## [Work task]
From the data below, return each line in which the string "agent" is found.

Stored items
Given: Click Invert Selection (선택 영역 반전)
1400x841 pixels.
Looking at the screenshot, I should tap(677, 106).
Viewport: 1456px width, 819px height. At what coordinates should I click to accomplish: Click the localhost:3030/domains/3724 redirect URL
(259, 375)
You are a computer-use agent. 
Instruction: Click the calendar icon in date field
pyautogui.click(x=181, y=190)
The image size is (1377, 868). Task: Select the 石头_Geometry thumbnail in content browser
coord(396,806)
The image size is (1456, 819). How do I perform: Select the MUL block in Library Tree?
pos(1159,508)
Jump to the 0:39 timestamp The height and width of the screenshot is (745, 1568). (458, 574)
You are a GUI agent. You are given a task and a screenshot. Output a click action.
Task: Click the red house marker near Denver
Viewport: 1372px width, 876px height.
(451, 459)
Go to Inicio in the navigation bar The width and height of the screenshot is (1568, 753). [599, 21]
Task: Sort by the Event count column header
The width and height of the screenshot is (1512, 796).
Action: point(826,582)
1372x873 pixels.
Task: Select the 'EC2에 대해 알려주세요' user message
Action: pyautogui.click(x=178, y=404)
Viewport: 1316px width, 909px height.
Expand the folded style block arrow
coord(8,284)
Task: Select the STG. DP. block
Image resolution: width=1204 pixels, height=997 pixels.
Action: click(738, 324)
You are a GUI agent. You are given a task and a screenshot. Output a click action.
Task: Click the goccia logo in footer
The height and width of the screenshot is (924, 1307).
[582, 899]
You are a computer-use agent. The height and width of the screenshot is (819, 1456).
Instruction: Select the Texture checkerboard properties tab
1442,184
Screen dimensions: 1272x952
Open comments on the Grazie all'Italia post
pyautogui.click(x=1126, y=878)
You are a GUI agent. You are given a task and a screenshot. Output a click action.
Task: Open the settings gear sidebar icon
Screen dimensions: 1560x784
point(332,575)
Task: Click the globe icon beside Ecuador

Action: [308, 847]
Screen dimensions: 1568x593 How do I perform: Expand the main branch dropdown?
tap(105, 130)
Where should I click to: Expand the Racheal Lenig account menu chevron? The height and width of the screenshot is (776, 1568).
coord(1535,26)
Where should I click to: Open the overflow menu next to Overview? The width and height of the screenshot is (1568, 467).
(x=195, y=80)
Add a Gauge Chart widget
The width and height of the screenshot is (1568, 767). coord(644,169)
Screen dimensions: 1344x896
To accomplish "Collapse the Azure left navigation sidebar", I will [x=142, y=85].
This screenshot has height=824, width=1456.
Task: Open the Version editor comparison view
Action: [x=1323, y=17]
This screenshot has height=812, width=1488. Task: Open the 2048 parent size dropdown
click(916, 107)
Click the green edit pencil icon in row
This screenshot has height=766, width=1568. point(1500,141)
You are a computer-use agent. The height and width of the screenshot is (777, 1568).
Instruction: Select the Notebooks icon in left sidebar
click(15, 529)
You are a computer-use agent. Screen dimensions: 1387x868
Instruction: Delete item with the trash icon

## [Result below]
You are a computer-use agent. 
You are a GUI agent. You are given a task and a screenshot. Output a click action.
You are a GUI agent. You are given a task and a screenshot. Output a click action.
You are a computer-use agent. The height and width of the screenshot is (819, 1456).
You are a GUI agent. You are given a task and a screenshot. Output a click action.
You are a computer-use agent. The height and width of the screenshot is (777, 1568).
You are a computer-use agent. Screen dimensions: 1387x868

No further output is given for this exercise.